A new Emerson College poll finds former Vice President Joe Biden with a solid lead over President Donald Trump, but his support is soft and most respondents say they still expect Trump to win.
After a boost in the early days of the coronavirus crisis, Trump’s approval has been trending steadily downward. In March, Trump was at 46 percent approve, 45 percent disapprove in Emerson’s polling. Today, he’s at 41 percent approve, 50 percent disapprove — a 10-percent swing. Despite the drop, however, Trump is still just six points behind Biden — the same margin as a month ago.
According to Spencer Kimball, director of Emerson College Polling, one of the most significant findings is the lack of enthusiasm for Biden among his supporters. Only 45 percent of Biden backers said they were very or extremely excited to support him in the general election, compared to 64 percent of Trump voters. More than a quarter of Biden’s supporters, 26 percent, said they were not that excited about Biden, while just 15 percent of Trump fans felt the same.
This lack of enthusiasm was particularly strong among voters who supported Bernie Sanders in the primary. And Biden’s overall approval/disapproval is essentially tied at 40 percent, hardly a groundswell of support.
As a result, Kimball told InsideSources, “this election looks eerily similar to 2016, when both candidates were unpopular. That worked for Trump last time, so I expect we’ll see a scorched earth presidential campaign again.”
Voters give Trump his lowest marks on handling the coronavirus issue. Just 39 percent approve, while 51 percent disapprove.
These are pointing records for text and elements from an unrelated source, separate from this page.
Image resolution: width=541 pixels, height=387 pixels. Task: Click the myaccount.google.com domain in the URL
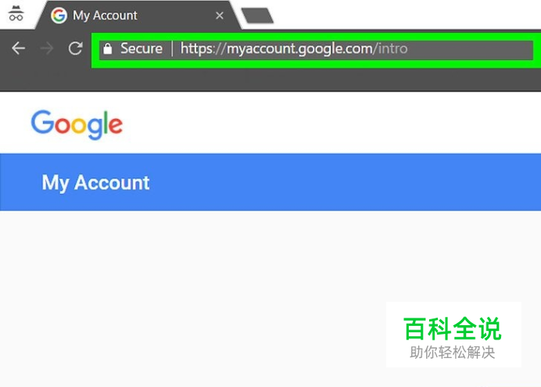(x=299, y=48)
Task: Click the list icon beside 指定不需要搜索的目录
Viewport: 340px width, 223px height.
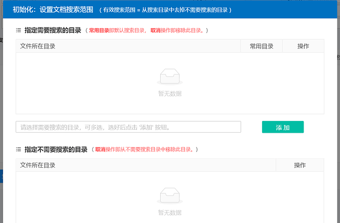Action: (x=19, y=149)
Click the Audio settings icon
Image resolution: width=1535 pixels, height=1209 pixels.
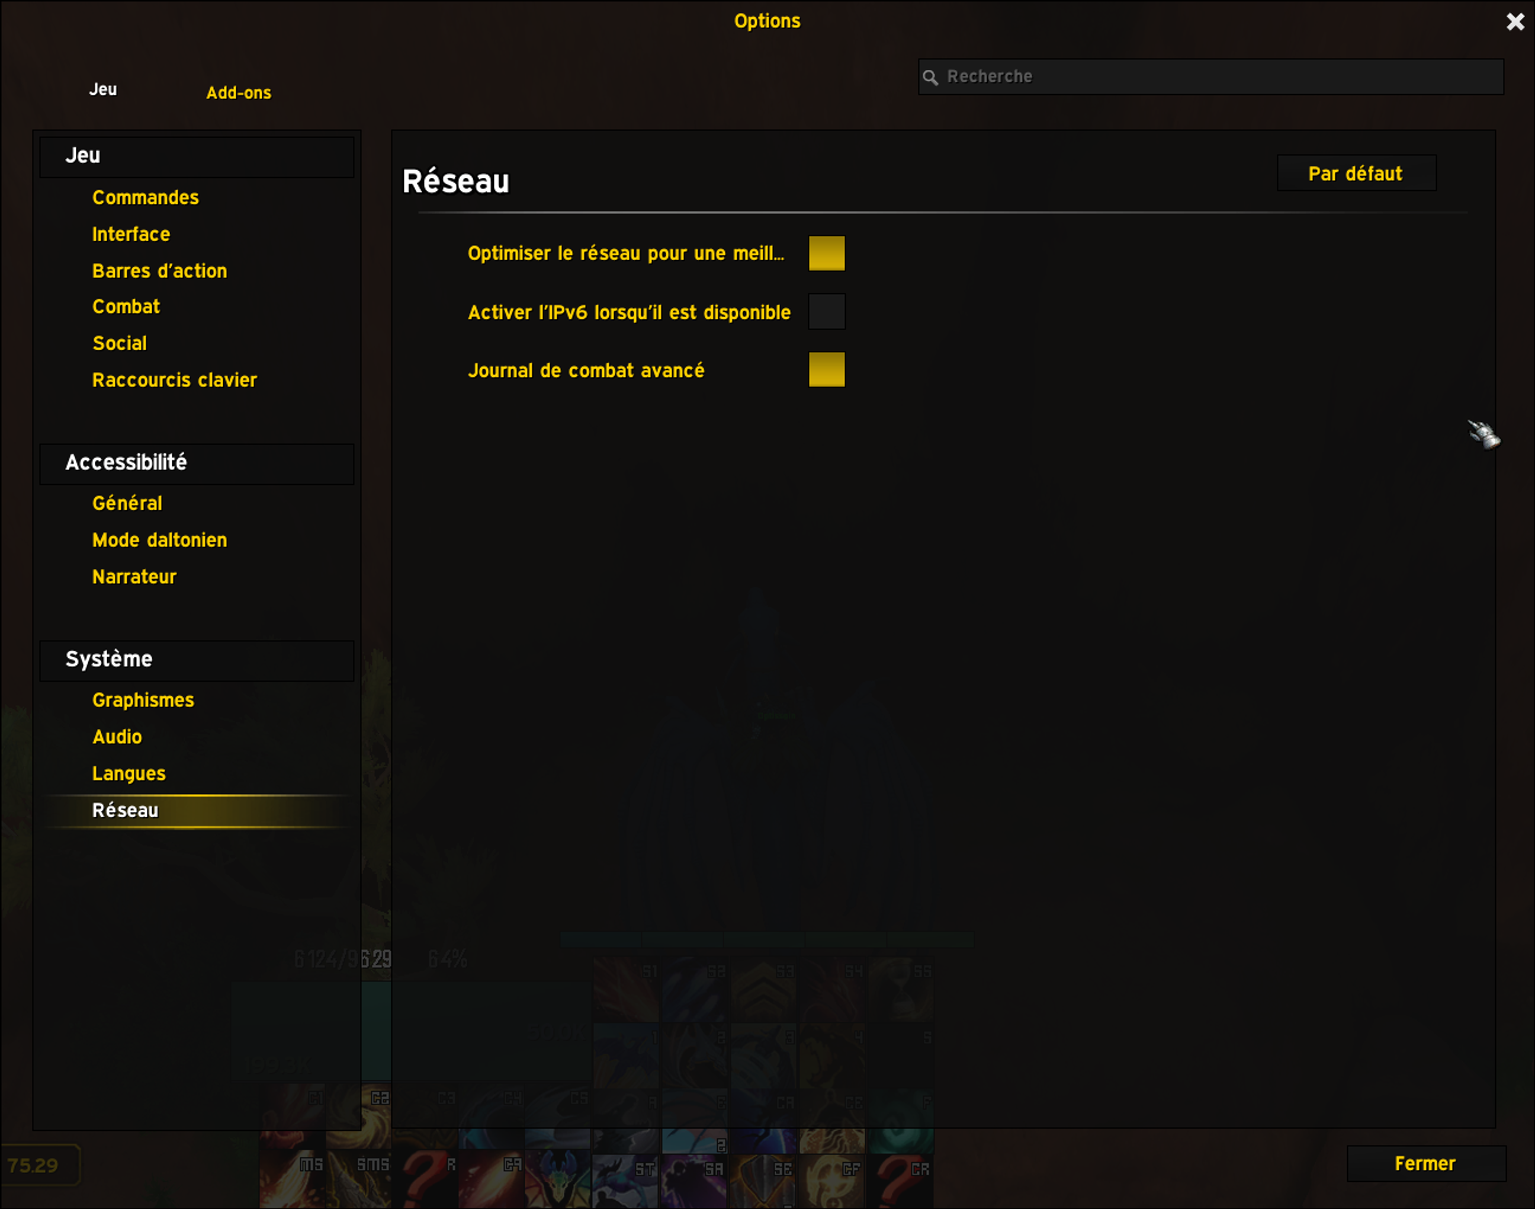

The good news for Trump is that, despite the dangers and disruptions of the COVID-19 crisis, more voters (36 percent) still say the economy is their top issue, followed by defeating Donald Trump (21 percent).
And when voters were asked who they thought would win the Trump vs. Biden battle, regardless of who they supported, 57 percent picked Trump.
“While Trump is struggling to handle the coronavirus epidemic, it appears Biden has his own image issues with voters and may need help from former President Obama on the campaign trail to try and transfer the positive image voters have of Obama to Biden,” Kimball said.
The Emerson poll numbers are similar to findings from a new Suffolk University/USA Today poll giving Biden a six-point lead, at 44 to 38 percent. And as in the Emerson poll, Biden’s numbers are less than impressive.
For example, only 43 percent of voters said Biden is a “strong leader” (compared to 45 percent for Trump), and on the “honest and trustworthy” question, Biden only scored 47 to 43 percent. That’s higher than Trump’s abysmal numbers — only 31 percent find him truthful, versus 64 percent who don’t — but not stellar.
And the Suffolk poll found another potential problem for Biden: His soft support among black voters.
While he’s dominated among African-American voters in the primaries, when asked about November, only two-thirds said they would support Biden. That’s far lower than the 90 percent support Democratic presidential candidates usually garner from the black community. One in four black voters now say they are undecided or would vote for a third-party candidate, according to Suffolk.
And the third-party threat is real, according to Emerson. They found 35 percent who said, regardless of how they plan to vote in November, they would consider voting for an independent or third party candidate. That includes a majority (51 percent) of Bernie Sanders’ primary voters.
“President Trump beat the establishment once, he beat the ‘swamp’ once, and he’s going to beat them again in November,” John Pence, senior advisor to the president’s re-election campaign, told InsideSources Tuesday.